*What to work on*. Only the lines from the one with "Apply the USB" to the end of the data below should be returned, each exactly as it stands.

*Exercise materials*.
|---|

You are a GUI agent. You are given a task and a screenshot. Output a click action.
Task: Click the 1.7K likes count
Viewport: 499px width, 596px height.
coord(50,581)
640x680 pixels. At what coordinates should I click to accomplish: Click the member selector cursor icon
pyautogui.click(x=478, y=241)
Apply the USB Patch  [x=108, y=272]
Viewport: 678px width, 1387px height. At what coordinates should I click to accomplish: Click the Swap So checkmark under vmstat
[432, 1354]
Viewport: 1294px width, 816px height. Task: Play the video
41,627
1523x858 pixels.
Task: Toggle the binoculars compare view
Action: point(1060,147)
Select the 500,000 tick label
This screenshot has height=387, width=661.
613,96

|---|

*Response to this task*.
Apply the USB Patch  [x=108, y=272]
Viewport: 678px width, 1387px height. At what coordinates should I click to accomplish: Click the Swap So checkmark under vmstat
[432, 1354]
Viewport: 1294px width, 816px height. Task: Play the video
41,627
1523x858 pixels.
Task: Toggle the binoculars compare view
Action: point(1060,147)
Select the 500,000 tick label
This screenshot has height=387, width=661.
613,96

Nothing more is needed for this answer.